Stuck for ideas for a nourishing autumn dinner or lunch? Try nutty brown rice, soft-roasted kumara and pumpkin, walnut and feta, topped with a tasty dressing. It's part of a repertoire of healthy treats at Ripe Deli in Auckland, a quiet success that's led to two cookbooks and steady traffic at the deli's Grey Lynn HQ.
This week's recipe was published in Redfern's cookbook Ripe Recipes - A Fresh Batch (Beatnik Publishing, 2013). Enjoy!
Ingredients
1 cup | Brown rice (Main) |
2 | Carrots, peeled and chopped chunk |
1 | Orange kumara, chopped chunky |
¼ | Crown pumpkin, chopped chunky |
2 | Red onions, peeled and chopped chunky |
2 | Oranges, zest and juice of |
1 Tbsp | Fennel seeds |
2 Tbsp | Soft brown sugar |
2 Tbsp | Olive oil |
1 tsp | Salt |
1 cup | Walnuts, roughly chopped (Main) |
125 g | Feta |
1 cup | Flat leaf (Italian) parsley, roughly chopped |
1 cup | Baby spinach |
Dressing
2 Tbsp | Apple cider vinegar |
1 tsp | Soft brown sugar |
1 tsp | Wholegrain mustard |
4 Tbsp | Olive oil |
¼ tsp | Salt |
Directions
- Preheat the oven to 180C. Grease and line a large roasting tray.
- Cook the brown rice.
- Into the large roasting tray, place the carrots, kumara, pumpkin and red onion.
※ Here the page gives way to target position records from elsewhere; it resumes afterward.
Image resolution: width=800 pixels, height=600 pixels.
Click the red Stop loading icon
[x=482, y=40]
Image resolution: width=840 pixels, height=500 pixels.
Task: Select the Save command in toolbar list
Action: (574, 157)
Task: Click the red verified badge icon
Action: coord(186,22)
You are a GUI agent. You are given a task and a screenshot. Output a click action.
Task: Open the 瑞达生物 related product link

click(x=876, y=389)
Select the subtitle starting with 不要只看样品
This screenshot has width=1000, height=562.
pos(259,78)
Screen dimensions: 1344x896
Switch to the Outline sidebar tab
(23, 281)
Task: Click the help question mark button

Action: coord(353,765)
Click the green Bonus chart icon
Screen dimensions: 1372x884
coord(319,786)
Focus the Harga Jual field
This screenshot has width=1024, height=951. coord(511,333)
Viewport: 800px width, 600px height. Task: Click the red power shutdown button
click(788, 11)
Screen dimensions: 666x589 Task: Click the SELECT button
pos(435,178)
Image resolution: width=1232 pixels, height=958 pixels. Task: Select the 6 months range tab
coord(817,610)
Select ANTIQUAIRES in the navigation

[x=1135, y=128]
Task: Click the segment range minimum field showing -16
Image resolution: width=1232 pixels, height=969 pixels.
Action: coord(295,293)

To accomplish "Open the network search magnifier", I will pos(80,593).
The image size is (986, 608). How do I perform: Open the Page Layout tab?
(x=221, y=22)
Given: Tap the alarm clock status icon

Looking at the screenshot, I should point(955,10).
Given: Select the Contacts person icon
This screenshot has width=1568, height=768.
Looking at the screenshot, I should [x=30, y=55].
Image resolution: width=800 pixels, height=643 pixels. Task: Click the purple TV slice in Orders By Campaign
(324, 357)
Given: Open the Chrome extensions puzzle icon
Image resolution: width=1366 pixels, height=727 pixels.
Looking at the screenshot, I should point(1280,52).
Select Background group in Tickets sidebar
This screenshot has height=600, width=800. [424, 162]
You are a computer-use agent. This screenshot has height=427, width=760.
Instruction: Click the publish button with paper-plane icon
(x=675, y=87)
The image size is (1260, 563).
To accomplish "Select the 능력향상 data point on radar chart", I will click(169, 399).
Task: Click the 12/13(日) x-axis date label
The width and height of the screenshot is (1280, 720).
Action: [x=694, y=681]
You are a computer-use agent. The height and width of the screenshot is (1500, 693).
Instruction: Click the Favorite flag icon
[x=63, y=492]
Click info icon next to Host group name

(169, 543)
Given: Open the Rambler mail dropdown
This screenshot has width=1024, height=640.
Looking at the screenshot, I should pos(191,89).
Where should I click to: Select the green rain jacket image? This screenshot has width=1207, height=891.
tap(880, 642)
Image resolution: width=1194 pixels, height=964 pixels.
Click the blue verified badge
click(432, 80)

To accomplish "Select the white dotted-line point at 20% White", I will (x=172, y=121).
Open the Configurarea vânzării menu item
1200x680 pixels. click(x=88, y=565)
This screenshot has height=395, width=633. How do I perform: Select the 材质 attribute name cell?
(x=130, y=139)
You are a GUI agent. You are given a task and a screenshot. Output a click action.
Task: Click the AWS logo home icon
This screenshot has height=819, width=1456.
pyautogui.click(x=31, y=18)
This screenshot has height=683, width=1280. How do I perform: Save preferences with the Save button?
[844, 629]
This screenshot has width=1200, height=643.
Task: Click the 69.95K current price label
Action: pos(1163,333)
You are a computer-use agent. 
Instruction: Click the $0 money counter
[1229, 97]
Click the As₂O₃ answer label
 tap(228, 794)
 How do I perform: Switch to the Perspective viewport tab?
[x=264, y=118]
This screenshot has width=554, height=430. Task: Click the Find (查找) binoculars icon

- In a small bowl add the orange zest and juice, fennel seeds, brown sugar, olive oil and salt. Mix well. Pour over the vegetables and toss to coat.
- Bake for 30 minutes. Add the walnuts and cook for a further 5-10 minutes until the walnuts are toasted and vegetables are cooked through. Remove from the oven and allow to cool.
- To prepare the dressing, place all the ingredients into a jar with a tight fitting lid and shake well.
- Into a large mixing bowl place the roasted vegetables and walnuts, add the rice, feta, parsley and spinach. Drizzle over the dressing, gently toss to mix through.
- Season to taste with salt and pepper and transfer to a serving dish.